(Stored data)

====

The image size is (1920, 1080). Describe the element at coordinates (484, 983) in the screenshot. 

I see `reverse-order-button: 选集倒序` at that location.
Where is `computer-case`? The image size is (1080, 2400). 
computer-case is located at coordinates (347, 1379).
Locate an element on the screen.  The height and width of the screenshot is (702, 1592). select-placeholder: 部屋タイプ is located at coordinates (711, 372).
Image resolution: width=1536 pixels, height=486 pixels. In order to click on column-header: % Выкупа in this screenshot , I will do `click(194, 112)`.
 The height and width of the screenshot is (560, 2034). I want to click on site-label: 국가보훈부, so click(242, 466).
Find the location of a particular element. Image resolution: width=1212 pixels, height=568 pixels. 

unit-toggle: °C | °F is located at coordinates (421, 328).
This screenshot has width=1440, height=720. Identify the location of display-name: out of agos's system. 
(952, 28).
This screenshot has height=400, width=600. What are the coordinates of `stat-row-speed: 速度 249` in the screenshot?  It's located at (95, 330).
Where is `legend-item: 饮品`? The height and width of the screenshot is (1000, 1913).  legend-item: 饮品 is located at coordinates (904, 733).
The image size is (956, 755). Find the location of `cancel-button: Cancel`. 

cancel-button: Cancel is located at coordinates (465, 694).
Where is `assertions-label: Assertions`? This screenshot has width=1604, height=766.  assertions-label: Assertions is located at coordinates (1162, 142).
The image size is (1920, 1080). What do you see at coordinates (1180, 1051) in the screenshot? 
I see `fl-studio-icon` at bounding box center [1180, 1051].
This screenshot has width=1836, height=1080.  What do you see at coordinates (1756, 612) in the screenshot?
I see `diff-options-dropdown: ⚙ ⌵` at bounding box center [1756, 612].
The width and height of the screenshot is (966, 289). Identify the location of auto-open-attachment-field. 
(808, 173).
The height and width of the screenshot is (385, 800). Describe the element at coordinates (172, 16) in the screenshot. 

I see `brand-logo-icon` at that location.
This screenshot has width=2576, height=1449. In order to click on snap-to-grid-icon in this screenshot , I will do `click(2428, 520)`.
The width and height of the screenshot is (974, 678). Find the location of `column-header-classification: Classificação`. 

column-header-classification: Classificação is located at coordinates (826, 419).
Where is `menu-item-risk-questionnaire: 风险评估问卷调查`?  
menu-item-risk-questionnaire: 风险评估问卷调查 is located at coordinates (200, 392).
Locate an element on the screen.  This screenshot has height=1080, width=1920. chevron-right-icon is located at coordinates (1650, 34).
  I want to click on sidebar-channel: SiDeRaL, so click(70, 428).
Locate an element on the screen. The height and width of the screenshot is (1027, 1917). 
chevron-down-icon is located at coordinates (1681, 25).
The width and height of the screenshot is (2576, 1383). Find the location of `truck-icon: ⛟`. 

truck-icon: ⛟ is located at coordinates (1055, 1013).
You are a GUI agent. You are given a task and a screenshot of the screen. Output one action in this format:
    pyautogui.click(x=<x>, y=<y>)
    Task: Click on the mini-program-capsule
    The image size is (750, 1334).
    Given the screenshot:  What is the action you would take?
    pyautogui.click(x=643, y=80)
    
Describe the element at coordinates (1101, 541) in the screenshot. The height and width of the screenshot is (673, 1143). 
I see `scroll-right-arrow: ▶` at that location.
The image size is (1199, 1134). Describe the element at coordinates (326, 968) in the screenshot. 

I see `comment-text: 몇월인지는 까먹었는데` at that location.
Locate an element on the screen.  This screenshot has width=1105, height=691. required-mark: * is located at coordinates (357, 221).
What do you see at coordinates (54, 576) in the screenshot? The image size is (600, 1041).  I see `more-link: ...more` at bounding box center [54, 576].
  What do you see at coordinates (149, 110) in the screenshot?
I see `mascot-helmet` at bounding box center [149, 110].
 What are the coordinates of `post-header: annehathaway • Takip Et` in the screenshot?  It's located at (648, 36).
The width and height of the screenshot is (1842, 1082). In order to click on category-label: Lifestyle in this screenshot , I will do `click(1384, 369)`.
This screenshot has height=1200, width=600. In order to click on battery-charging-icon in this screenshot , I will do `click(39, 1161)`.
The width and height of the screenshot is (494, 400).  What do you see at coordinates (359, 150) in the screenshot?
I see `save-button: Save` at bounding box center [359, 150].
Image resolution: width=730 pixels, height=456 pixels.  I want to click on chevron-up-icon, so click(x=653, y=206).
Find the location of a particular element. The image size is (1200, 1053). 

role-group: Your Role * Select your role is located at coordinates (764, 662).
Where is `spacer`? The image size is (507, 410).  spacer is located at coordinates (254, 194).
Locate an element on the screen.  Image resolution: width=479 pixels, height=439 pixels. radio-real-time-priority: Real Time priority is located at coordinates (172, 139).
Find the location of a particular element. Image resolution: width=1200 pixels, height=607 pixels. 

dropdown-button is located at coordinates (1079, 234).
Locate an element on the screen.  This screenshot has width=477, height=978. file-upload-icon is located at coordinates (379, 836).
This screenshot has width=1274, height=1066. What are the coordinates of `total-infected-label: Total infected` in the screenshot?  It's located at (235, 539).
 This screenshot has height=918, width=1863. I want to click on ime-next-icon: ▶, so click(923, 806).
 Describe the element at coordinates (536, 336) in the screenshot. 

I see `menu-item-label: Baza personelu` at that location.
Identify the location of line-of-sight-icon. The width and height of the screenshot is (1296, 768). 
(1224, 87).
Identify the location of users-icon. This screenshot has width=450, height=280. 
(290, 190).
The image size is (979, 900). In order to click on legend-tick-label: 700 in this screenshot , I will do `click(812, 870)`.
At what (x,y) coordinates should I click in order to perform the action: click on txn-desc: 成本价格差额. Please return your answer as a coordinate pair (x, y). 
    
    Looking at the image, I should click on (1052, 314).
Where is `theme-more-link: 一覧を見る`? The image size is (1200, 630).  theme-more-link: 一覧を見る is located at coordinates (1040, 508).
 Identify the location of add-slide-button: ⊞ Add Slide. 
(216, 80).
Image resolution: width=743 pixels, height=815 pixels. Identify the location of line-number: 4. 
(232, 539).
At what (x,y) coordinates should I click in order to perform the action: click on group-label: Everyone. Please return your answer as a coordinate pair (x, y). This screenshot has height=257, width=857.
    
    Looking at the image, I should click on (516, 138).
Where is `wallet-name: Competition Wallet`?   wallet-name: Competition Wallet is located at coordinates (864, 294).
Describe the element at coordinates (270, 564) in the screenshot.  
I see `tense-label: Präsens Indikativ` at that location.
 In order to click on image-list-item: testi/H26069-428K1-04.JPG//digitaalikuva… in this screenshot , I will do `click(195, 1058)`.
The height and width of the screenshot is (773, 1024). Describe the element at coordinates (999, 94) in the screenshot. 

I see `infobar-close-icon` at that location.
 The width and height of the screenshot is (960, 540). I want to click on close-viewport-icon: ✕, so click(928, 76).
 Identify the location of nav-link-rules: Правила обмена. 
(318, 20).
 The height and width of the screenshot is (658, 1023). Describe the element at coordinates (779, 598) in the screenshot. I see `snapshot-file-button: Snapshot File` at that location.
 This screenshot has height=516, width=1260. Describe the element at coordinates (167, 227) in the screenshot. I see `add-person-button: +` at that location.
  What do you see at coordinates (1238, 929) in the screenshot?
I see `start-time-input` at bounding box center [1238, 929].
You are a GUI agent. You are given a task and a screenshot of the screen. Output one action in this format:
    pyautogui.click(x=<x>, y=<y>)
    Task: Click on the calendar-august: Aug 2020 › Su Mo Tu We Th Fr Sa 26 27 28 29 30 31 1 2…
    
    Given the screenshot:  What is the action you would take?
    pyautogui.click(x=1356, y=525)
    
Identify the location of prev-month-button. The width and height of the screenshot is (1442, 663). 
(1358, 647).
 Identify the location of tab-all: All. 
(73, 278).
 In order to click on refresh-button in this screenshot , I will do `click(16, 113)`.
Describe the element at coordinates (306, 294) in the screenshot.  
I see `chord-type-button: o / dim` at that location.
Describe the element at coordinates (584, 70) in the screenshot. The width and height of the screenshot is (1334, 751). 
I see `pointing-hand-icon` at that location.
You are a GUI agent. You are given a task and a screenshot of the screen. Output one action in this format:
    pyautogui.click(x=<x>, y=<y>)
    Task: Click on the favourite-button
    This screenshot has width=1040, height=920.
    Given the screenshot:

====

PROBLEM DESCRIPTION: Pull out every line from the items above that contains the string "classification".

THE COMPLETED TASK:
The width and height of the screenshot is (974, 678). Find the location of `column-header-classification: Classificação`. 
column-header-classification: Classificação is located at coordinates (826, 419).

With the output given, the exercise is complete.